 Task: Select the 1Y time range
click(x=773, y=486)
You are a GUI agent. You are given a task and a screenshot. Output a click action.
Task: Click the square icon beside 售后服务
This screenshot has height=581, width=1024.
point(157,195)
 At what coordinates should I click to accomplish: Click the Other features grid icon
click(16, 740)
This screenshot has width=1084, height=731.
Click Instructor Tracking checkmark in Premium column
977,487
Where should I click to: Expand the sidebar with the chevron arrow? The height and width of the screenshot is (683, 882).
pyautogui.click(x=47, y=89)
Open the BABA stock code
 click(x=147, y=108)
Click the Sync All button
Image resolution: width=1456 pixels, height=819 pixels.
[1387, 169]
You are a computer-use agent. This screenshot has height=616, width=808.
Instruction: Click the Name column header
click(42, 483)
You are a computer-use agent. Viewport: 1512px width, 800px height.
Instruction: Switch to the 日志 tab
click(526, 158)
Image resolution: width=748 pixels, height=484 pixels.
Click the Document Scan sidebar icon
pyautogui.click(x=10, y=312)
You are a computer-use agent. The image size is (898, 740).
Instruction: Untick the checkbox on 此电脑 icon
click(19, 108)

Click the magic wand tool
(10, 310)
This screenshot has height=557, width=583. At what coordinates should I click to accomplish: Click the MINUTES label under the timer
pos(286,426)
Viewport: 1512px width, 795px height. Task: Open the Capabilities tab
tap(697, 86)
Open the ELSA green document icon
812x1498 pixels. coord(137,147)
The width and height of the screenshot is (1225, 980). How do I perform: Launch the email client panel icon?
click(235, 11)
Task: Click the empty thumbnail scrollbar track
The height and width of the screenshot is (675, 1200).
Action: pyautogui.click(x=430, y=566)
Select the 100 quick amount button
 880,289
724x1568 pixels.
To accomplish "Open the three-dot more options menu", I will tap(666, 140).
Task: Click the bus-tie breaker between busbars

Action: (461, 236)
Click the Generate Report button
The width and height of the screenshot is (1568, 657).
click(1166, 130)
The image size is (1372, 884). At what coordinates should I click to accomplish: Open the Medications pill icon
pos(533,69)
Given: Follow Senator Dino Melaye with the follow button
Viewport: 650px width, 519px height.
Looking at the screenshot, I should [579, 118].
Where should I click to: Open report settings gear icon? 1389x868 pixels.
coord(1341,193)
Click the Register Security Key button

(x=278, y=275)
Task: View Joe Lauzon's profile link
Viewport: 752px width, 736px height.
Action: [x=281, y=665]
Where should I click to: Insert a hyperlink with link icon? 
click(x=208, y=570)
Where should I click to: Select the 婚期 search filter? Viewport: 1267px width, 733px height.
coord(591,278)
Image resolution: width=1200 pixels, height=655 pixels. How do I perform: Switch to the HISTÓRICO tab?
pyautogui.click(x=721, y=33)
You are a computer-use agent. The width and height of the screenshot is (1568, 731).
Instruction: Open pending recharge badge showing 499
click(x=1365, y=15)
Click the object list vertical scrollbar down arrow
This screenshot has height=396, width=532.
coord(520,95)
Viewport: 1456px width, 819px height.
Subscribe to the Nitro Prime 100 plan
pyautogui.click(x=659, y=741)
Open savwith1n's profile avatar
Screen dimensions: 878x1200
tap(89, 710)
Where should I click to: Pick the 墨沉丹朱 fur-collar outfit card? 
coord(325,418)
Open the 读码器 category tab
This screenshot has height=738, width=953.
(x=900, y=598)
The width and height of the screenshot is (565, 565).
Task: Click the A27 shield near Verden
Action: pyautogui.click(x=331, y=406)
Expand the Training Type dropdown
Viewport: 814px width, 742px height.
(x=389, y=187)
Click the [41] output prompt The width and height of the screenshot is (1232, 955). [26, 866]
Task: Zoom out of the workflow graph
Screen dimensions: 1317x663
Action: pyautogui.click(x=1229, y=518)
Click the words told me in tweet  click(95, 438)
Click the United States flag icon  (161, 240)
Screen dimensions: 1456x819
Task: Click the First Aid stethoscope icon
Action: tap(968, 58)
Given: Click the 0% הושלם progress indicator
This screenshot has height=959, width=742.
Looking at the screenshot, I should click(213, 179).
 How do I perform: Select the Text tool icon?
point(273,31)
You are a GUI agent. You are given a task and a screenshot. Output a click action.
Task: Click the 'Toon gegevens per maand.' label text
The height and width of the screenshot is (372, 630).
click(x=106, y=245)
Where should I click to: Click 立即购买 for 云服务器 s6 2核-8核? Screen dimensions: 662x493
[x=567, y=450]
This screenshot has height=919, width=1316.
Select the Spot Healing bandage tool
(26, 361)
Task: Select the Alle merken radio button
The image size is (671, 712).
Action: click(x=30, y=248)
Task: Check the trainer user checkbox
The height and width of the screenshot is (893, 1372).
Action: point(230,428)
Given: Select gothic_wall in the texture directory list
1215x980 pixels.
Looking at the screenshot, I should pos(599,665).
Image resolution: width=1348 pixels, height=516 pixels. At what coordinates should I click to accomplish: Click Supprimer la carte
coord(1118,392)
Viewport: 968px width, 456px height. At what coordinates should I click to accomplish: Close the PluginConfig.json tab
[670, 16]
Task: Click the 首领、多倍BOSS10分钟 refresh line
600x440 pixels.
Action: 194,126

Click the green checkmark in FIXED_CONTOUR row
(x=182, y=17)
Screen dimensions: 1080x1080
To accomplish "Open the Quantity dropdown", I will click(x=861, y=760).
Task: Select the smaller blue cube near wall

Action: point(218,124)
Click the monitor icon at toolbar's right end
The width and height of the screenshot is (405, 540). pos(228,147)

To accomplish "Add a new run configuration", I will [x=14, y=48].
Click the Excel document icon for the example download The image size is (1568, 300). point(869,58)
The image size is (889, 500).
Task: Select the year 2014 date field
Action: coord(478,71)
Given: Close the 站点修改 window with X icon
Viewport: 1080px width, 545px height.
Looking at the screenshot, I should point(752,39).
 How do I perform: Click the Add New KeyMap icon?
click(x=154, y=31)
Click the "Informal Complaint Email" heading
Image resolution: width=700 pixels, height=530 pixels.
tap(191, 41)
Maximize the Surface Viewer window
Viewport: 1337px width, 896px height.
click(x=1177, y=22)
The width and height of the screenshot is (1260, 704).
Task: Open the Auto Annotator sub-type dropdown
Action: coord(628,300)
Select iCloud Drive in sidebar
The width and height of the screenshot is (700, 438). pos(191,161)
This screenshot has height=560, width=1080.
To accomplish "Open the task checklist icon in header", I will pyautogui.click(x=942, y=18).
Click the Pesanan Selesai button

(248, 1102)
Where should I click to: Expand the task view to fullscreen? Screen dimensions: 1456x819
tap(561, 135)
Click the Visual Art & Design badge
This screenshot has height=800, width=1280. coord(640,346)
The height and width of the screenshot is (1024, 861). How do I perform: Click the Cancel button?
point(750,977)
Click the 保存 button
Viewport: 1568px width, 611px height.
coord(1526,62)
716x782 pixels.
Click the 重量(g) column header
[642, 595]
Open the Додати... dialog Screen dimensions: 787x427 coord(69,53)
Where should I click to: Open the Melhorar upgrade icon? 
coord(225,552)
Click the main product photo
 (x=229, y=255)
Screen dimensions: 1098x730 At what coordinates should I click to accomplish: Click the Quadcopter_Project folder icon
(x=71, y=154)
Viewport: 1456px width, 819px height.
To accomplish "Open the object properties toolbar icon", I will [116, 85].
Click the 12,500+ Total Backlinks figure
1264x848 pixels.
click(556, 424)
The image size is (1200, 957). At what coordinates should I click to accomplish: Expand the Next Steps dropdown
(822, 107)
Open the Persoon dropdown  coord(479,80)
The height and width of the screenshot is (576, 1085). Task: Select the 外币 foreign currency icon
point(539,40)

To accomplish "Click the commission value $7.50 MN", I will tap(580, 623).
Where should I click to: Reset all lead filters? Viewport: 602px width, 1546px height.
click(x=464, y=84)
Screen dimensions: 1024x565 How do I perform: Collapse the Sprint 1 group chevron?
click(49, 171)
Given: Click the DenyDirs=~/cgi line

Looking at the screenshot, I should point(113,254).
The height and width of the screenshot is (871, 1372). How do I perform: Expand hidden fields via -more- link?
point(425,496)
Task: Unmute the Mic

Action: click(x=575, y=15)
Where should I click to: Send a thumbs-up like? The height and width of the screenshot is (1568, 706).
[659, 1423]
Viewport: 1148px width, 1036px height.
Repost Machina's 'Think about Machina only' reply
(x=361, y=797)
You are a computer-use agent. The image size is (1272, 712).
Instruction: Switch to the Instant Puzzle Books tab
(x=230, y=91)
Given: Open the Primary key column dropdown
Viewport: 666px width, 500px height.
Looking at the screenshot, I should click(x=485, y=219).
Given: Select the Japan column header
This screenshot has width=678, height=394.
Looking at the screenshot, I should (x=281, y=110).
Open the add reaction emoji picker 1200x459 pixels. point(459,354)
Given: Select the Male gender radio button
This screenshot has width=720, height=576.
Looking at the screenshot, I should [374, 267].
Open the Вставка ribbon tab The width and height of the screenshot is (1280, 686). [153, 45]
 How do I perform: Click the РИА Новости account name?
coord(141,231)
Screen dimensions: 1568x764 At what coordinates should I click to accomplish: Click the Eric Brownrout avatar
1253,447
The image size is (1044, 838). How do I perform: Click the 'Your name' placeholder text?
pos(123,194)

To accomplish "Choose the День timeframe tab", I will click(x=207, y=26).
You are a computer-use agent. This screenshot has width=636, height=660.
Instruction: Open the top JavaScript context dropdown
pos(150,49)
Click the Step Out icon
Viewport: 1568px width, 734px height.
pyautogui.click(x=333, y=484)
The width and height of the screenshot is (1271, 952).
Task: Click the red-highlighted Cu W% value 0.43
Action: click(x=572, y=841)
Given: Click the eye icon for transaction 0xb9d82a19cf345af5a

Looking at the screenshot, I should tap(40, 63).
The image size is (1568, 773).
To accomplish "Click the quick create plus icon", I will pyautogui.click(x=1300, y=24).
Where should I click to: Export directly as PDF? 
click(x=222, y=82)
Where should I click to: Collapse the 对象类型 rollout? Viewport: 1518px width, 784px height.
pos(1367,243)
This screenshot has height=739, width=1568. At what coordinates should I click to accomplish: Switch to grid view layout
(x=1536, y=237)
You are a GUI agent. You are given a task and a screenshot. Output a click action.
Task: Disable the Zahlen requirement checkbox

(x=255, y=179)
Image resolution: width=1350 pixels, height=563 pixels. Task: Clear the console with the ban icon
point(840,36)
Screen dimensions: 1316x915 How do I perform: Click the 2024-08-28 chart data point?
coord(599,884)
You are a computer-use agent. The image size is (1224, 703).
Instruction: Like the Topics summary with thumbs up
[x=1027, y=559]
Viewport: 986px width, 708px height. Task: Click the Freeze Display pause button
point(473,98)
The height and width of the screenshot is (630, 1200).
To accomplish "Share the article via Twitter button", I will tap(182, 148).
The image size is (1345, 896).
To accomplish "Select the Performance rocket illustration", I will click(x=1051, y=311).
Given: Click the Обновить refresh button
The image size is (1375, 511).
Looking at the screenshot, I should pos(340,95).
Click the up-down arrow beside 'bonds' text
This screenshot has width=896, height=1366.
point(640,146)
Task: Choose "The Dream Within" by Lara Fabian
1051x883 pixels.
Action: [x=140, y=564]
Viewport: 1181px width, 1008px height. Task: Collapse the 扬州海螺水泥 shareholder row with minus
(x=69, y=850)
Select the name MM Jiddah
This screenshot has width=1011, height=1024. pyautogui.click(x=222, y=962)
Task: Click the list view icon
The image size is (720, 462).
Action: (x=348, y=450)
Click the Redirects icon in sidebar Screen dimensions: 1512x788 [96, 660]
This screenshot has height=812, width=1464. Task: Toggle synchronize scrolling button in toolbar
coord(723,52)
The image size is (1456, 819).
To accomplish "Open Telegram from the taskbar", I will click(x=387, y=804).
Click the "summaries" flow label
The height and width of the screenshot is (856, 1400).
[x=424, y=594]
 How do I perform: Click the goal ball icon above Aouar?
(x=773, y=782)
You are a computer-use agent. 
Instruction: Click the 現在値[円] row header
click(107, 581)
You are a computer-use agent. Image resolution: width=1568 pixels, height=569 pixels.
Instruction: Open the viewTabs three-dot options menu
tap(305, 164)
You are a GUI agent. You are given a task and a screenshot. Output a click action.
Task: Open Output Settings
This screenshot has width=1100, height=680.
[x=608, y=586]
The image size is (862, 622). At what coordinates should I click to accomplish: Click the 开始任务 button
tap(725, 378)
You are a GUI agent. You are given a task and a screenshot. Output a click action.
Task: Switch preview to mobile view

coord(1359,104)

____________________

What you are asked to do - Put the lines of the material into a JSON list of strings, one string per line, from the first line of the material up to and including the line containing "pyautogui.click(x=10, y=312)". Leave out blank lines.

Result of the exercise -
[
  " Task: Select the 1Y time range",
  "click(x=773, y=486)",
  "You are a GUI agent. You are given a task and a screenshot. Output a click action.",
  "Task: Click the square icon beside 售后服务",
  "This screenshot has height=581, width=1024.",
  "point(157,195)",
  " At what coordinates should I click to accomplish: Click the Other features grid icon",
  "click(16, 740)",
  "This screenshot has width=1084, height=731.",
  "Click Instructor Tracking checkmark in Premium column",
  "977,487",
  "Where should I click to: Expand the sidebar with the chevron arrow? The height and width of the screenshot is (683, 882).",
  "pyautogui.click(x=47, y=89)",
  "Open the BABA stock code",
  " click(x=147, y=108)",
  "Click the Sync All button",
  "Image resolution: width=1456 pixels, height=819 pixels.",
  "[1387, 169]",
  "You are a computer-use agent. This screenshot has height=616, width=808.",
  "Instruction: Click the Name column header",
  "click(42, 483)",
  "You are a computer-use agent. Viewport: 1512px width, 800px height.",
  "Instruction: Switch to the 日志 tab",
  "click(526, 158)",
  "Image resolution: width=748 pixels, height=484 pixels.",
  "Click the Document Scan sidebar icon",
  "pyautogui.click(x=10, y=312)"
]